Sermon by Steve Hitchcock
May 17, 2020
Gospel: John 14: 15-23 (note additional verses)
I don’t if it’s a great irony or perhaps it’s a paradox, but in this year’s Easter Season, all of us have been stuck in one place, pretty much alone – while the Gospel readings for these eight weeks have taken us all over the place. And we keep going back and forth in time.
The second week of Easter, we were in the locked room with the disciples a week after Easter. Then, the third week we were back to Easter day, taking a walk to Emmaus and then rushing back to Jerusalem. For the fourth week, we went even further back to Galilee, just before Jesus started to Jerusalem, and we found ourselves in a kell or sheep paddock. Last week, we were gathered in a room for Jesus’ final meal with his disciples before his death, but all the talk seemed to be about heavenly dwelling places.
This week, our Gospel reading continues with the verse right after the last verse of last week’s Gospel. And the really startling news is not where we find ourselves, not where our dwelling place is. Rather, it is where God’s dwelling place is.
It turns out that God’s dwelling place is in Jesus, and because Jesus is our dwelling place, God dwells in us. The question of where home is – the question Ethan helped us wrestle with last week – is answered by the promise that God finds a home in us.
All this is possible because of the Spirit, which is the breath of life that Jesus breathed on the disciples in the locked room on Easter day – and that Jesus breathes on us today in our locked rooms. It is the Spirit of peace that we pass on to each other when are together on Sunday and which do virtually now.
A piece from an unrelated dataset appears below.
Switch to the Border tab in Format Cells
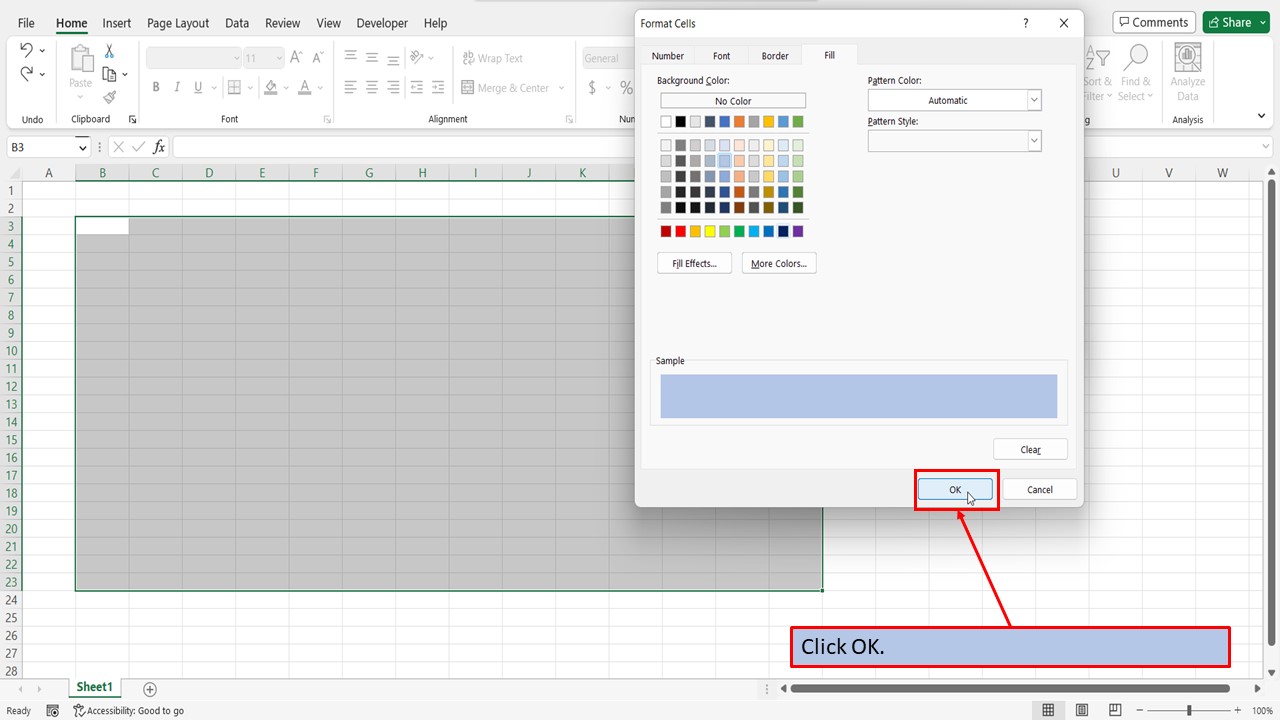 (775, 56)
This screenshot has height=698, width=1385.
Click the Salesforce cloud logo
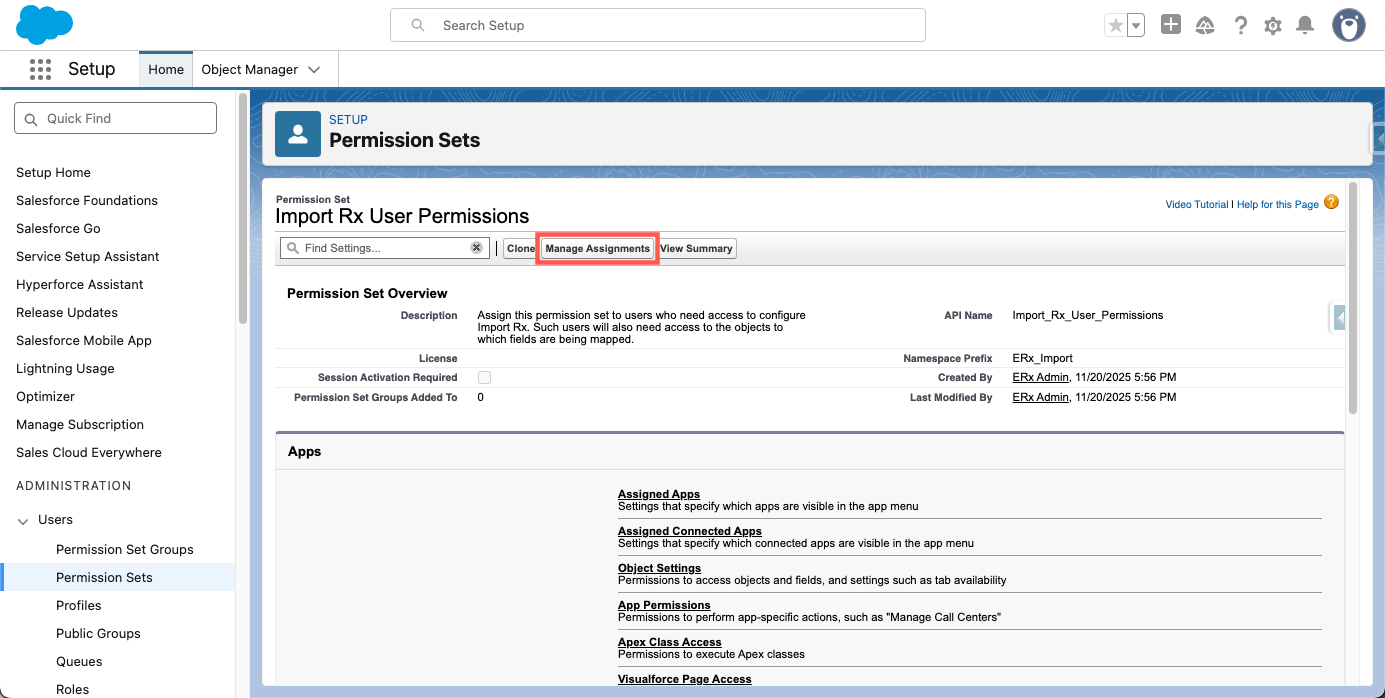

In today’s Gospel, this Spirit is called the Paraclete, what the New Revised Standard Version translates as Advocate. Note, though, that this is another Advocate, another Paraclete. That’s because the first Paraclete, the first Advocate, was Jesus himself.
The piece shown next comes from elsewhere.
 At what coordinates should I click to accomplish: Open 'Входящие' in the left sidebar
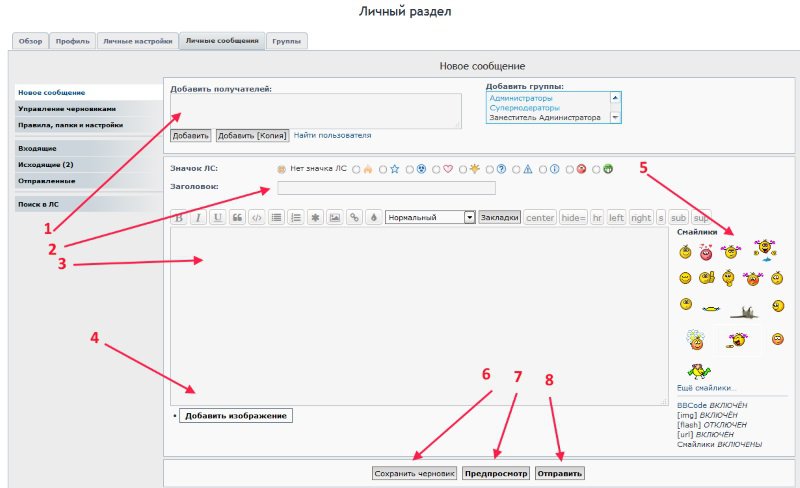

In John’s Gospel, Jesus isn’t an advocate because he’s an attorney, defending us before a divine judge. A legal or forensic view isn’t the good news John wants to recommend.
Rather, the Paraclete harks back to Moses and Isaiah when a Consoler or Comforter announces a way out of the wilderness. John is telling us that we are on the way – on a new Exodus – to that dwelling place announced in the first verses of John: the new tabernacle of God’s presence in the wilderness and darkness of our lives.
Of course, in John’s Gospel, that way takes us to the Cross. There, the First Paraclete lays down his life for the sheep. In freely giving up his life for us, Jesus acts out the self-giving love of the Father. As he is being lifted up on the cross, Jesus returns to the Father.
At this point, we might as well grapple with the thorny matter of all this Father-Son talk in John’s Gospel. With good reason, we are troubled by these exclusively male terms and patriarchal images. I know this language keeps some people from experiencing the grace and love at the heart of our Christian faith.
Perhaps we could talk about Mothers and Daughters, but both my wife and my daughter find that metaphor fraught with its own sore points. And Parent-Child sounds so anonymous, so nonspecific.
The reason for the Father-Son image is expressed in Hebrew 1:3, where it says that Jesus “is the exact imprint of God’s very being.” John’s first readers didn’t have microscopes and advanced knowledge of biology. They mistakenly assumed the male sperm was solely responsible for creating offspring. That’s why we hear in John’s Gospel that when you see Jesus, you see God. God’s self-giving love is passed on biologically to God’s offspring.
What makes all of this good news for us is that we have been adopted – or, as today’s Gospel states it, we are not orphans. We are part of God’s family and fully privileged siblings of the number one Child.
Jesus, the first Paraclete isn’t with us in the flesh. In fact, his disappearance was intentional; Jesus willing accepted death. But, by leaving the scene, Jesus made it possible for another Paraclete to get to work in our lives.
And the Paraclete has a lot to work with because we are talking about the Spirit of Truth. Beginning with the first chapter in John, Truth is all the good news that in the beginning the Word, and the Word was with God, and the Word became flesh and dwelt – made its home among us – so that that we might be part of God’s new creation.
As we hear listen to those words of truth Sunday after Sunday, the Paraclete reminds, nudges, and – yes– cajoles us into believing that the Father and Son have found their home in us and that our home includes all the other children God has adopted because of Jesus: you, me, Ruth, Larry, and everyone else.
Yes, like small houses in Albany, it’s a crowded home, but it is full of love. Love that does not wear out or give up. Love that fills our loneliness, overcomes our fears, and conquers death. Love divine, all loves excelling. Amen.